Network Pharmacology Approach and Molecular Docking Prediction to Investigate the Possible Mechanism of Benzylidene Derivatives Against Scavenging Reactive Oxygen Species via Sirtuin 3 in Parkinson's Disease

Abstract

Benzylidene derivatives have been extensively used to treat Parkinson's disease (PD). Various in-vitro and in-vivo studies on benzylidene have been shown to reduce oxidative stress and have resulted in neuroprotective effects. In addition, the mechanism of action of the therapeutic agents used in treating PD is unclear. Therefore, this study aims to investigate the potential molecular pathways behind antiparkinsonian activity by employing a network pharmacology approach.Various open-source databases were used in the designing of benzylidene derivatives.

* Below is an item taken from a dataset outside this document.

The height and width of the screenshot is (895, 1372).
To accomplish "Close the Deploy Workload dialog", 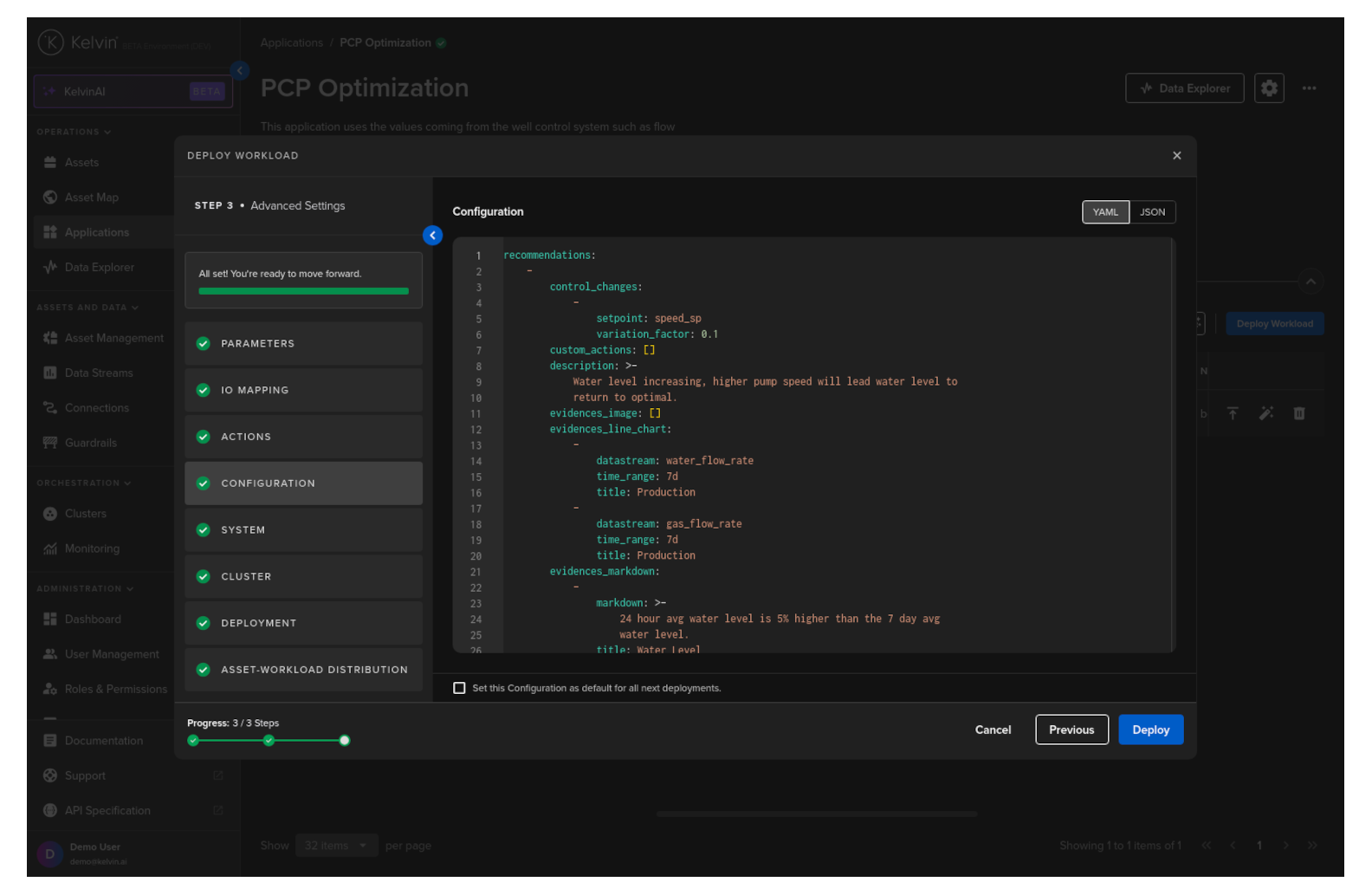I will [1176, 156].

The virtual screening was performed for the hit-designed compounds by the putative targets implicated in PD development. The drug-likeness score, ADMET studies, and probable adverse effects were also predicted using admet SAR 2.0 and ADVERpred database. The regulated pathways were predicted using the Kyoto Encyclopedia of Genes database (KEGG). Among the designed 10 compounds (BH-1 to BH-10), the BH-1 compound was found to modulate proteins that are implicated in the progression of PD using Cytoscape 3.7.2. The further conformational analysis of the compounds was performed using molecular docking, MMGBSA, and molecular dynamics studies using the Schrödinger suite 2022. The designed compound BH-1 was determined to have the highest number of edge counts and was determined to have the highest docking score of-7.463 kcal/mol, with the highest MMGBSA score of-59.55 kcal/mol. Further, the network between the designed compounds, pathway, and gene, the FoxO signaling pathway, was found to be the most regulated pathway. The newly designed compounds have been found to exhibit significant potent results as compared to the standard molecule resveratrol. The findings suggested that the designed compound BH-1 could be a potential therapeutic agent in the treatment of PD.